The Giulietta model line of Alfa Romeo made its debut in 1954 with the Berlina, and became the model that set the Italian manufacturer back on the road to recovery after the devastation of the war. Its jewel-like twin overhead-camshaft engine, although just 1,290 cc in size, and developing a mere 65 bhp, provided exhilarating performance in the Bertone-designed Giulietta Sprint. It was soon appearing production racers, and to help the success, a Sprint Veloce model was introduced with an increase in power to 90 bhp. When Bertone offered this very special Sprint Speciale, the factory developed an even more powerful engine. To maximize on its power, a new five-speed gearbox was designed, which was then the first of its type in the world.

In the performance stakes, the Sprint Speciale was equally sensational. It had a top speed of 125 mph and 0-60 in 12 seconds. The roadholding befits the available performance. The bodywork is steel with alloy bonnet and trunk lid. Internally, the Speciale has an elegant and functional layout, comfortable sports-type seats and adequate space for occasional luggage. A plexiglass screen in front of the windshield prevents the wipers from lifting at speeds over 100 mph.

This exquisite example is one of the early "low-nose" models produced. Very limited information is available on these early pre-production models. Opinions differ on the numbers built although it is generally thought that around 113 chassis were designated. In all probability far fewer were built and only around 13 or 14 examples are known to exist today. The main variable characteristic is the more prominent drop in the nose with a more subtle edge to the fenders and the absence of bumpers.

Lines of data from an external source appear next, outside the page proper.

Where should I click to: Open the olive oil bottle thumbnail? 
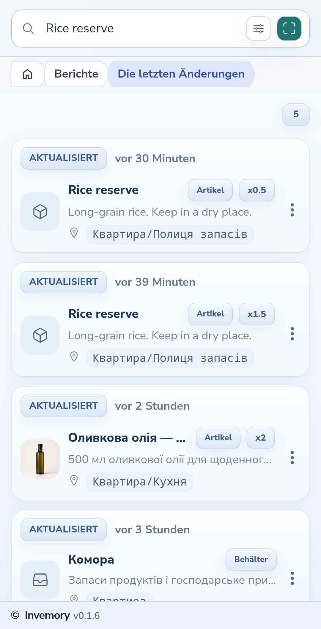(40, 459)
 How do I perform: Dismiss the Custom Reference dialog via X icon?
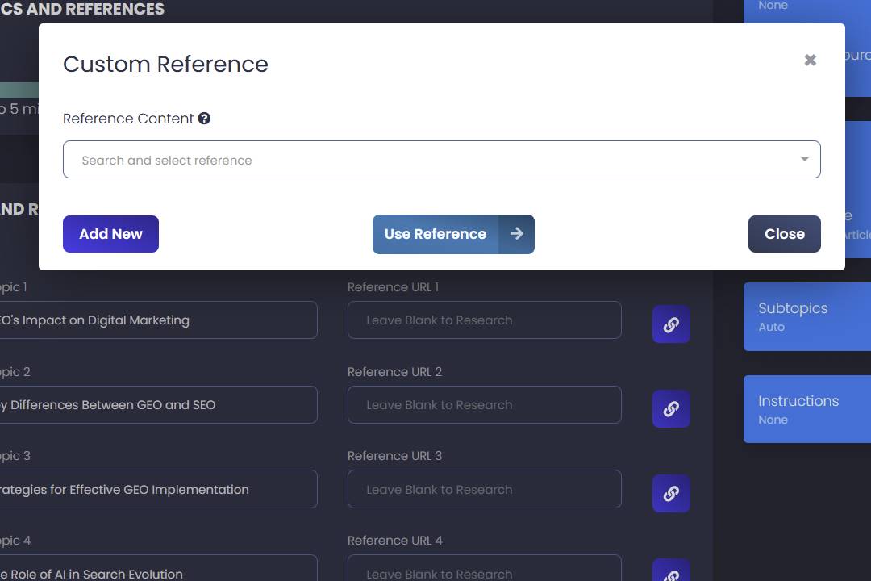(810, 60)
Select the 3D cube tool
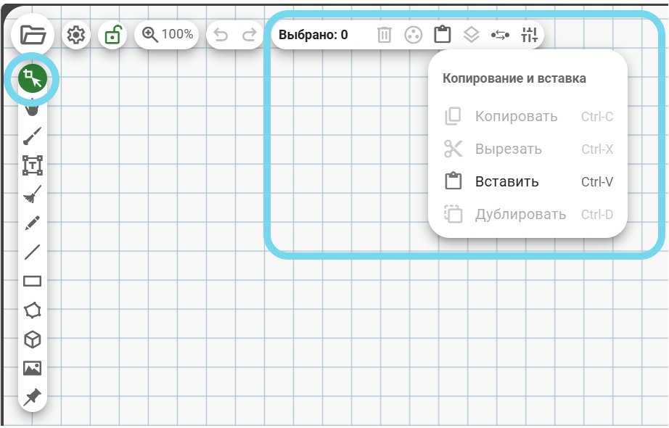 point(32,339)
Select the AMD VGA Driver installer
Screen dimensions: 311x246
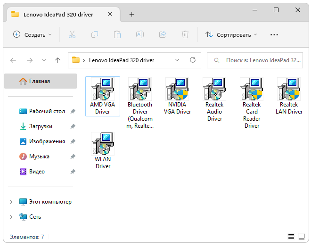[x=102, y=90]

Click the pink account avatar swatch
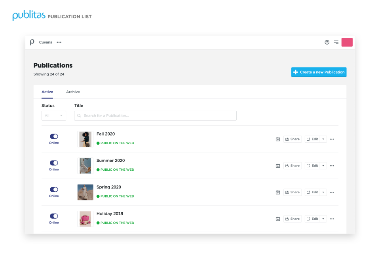pyautogui.click(x=347, y=42)
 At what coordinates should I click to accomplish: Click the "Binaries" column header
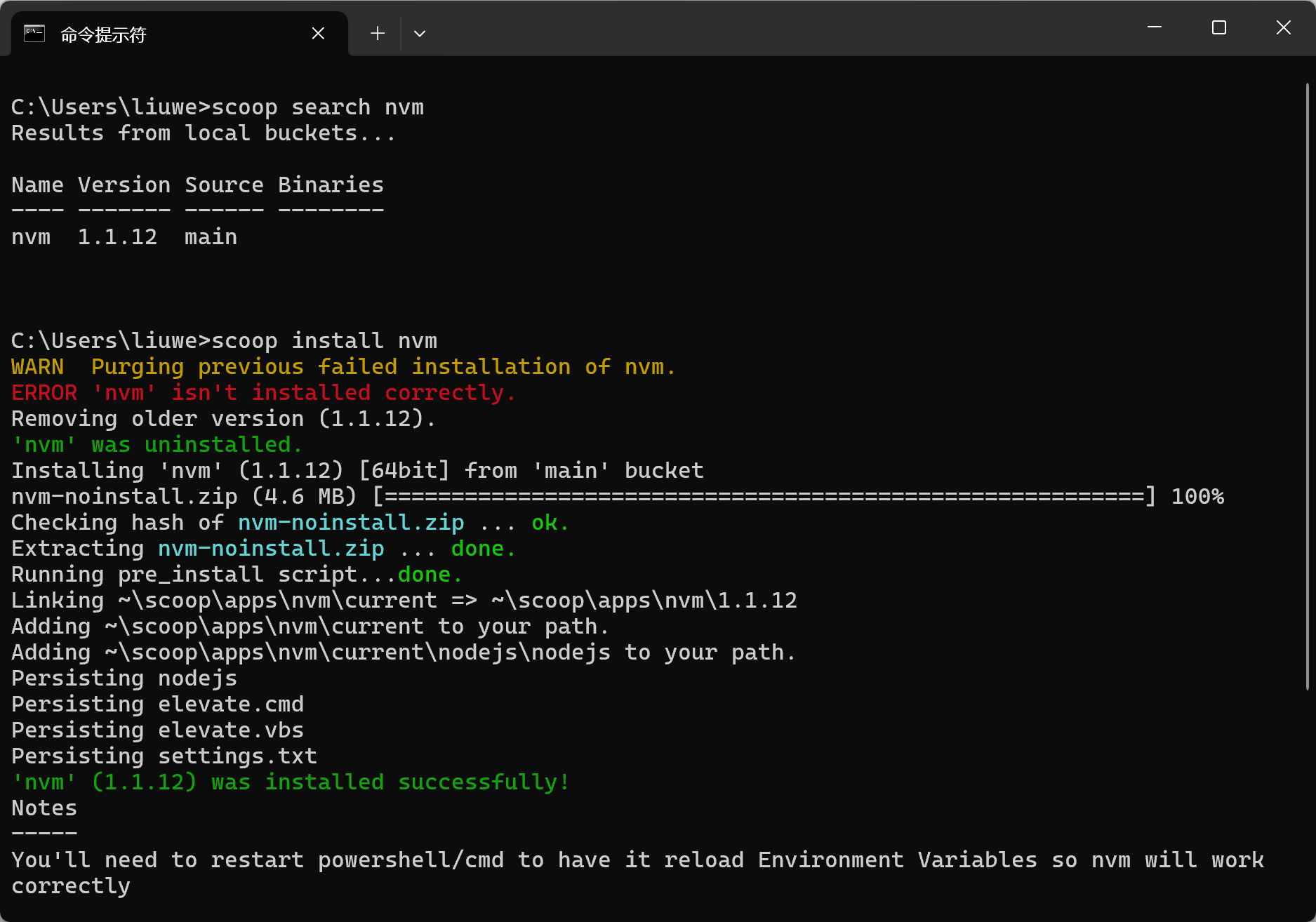click(x=331, y=185)
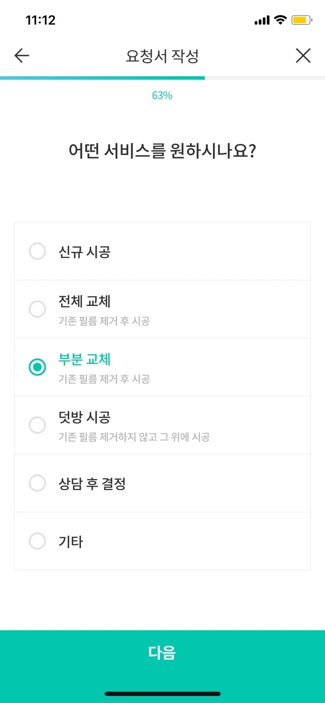The width and height of the screenshot is (325, 703).
Task: Tap the progress bar at top
Action: [163, 77]
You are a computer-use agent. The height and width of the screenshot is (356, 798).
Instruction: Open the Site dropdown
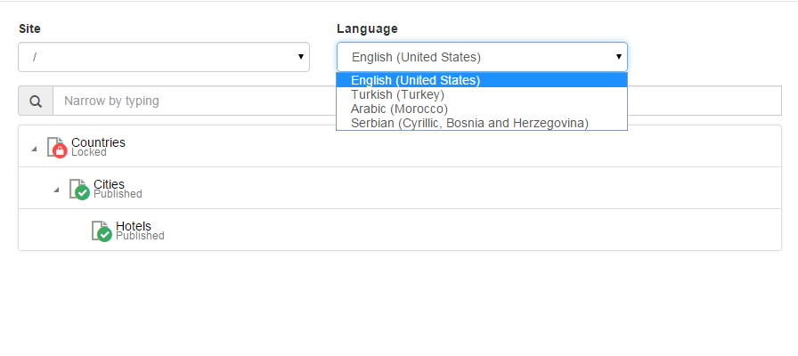point(164,57)
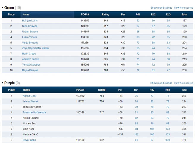Screen dimensions: 195x149
Task: Sort Purple table by PDGA# header
Action: [80, 90]
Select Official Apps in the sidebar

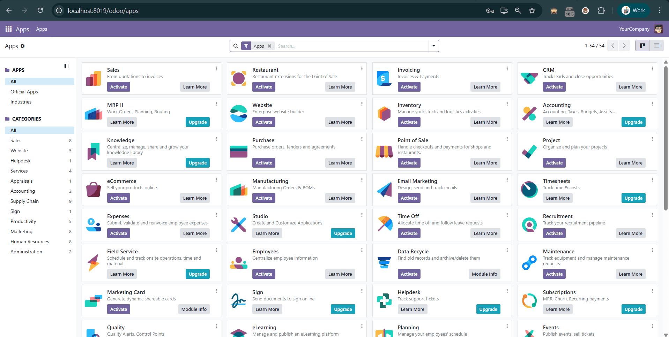click(24, 92)
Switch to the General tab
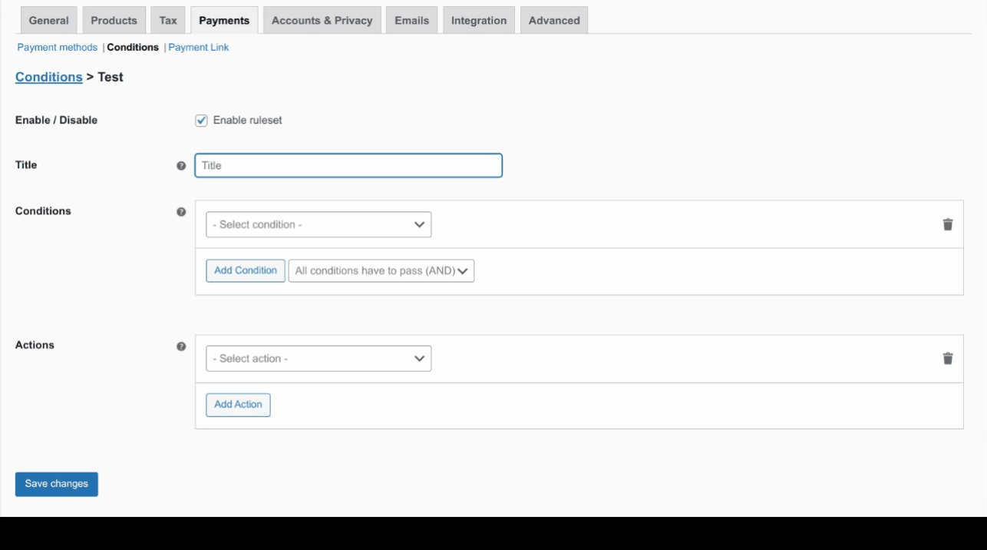The height and width of the screenshot is (550, 987). pyautogui.click(x=48, y=21)
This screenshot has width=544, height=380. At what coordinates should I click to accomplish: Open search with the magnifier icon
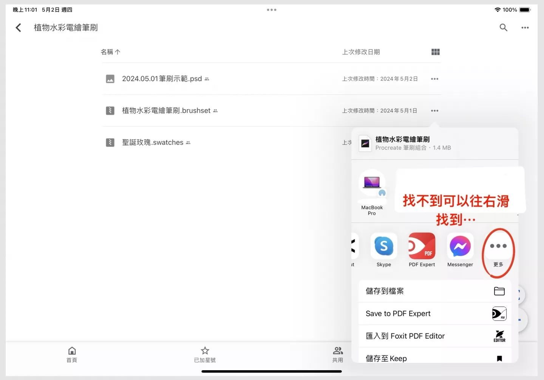[503, 28]
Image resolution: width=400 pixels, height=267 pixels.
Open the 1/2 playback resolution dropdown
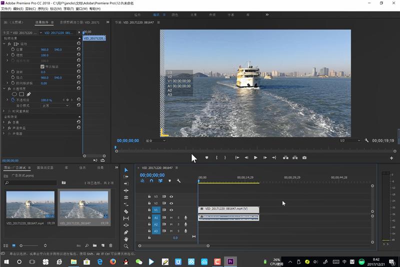point(350,141)
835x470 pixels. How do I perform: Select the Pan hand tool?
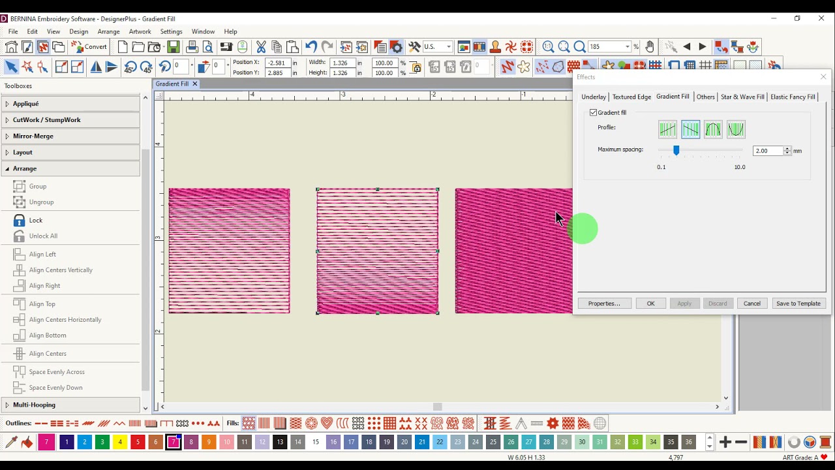[x=650, y=47]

The running gear and chassis are based upon the earlier 750 series, the latter being 2" shorter. Coachwork is much lighter than the later models and this example has an alloy hood, trunk lid, and doors along with plexiglass rear and side quarter windows. The Alfa Romeo Sprint Speciale today is one of the most visually appealing of all post-war models. There are few examples left, particularly of the original Giulietta model, and to find a "low nose" version is even rarer. This example was restored in the early 1990s, has had minimal use since, and should appeal to any serious Alfa Romeo enthusiast.

{analysis} We have only seen one other "Low Nose" Speciale, that one being in Interlachen, Switzerland, where we stumbled upon it while walking back to our hotel after a Guggisberg auction there.

We have always found them to be one of the most desirable close Alfas ever built, having a svelte Borzoi look rather than the over-bumperedappearance of a stock Speciale.

We were sure this car would bring upwards of $30,000, as perfect Giulia and Giulietta Speciales seem to be in the $25,000 range.

However, the bidding staggered to a halt at $24,000. This was perhaps due to the condition of the car. While the aint was shiny enough, the entire car had a slightly disheveled feel to it, as if it had had a cursory restoration that was only skin deep.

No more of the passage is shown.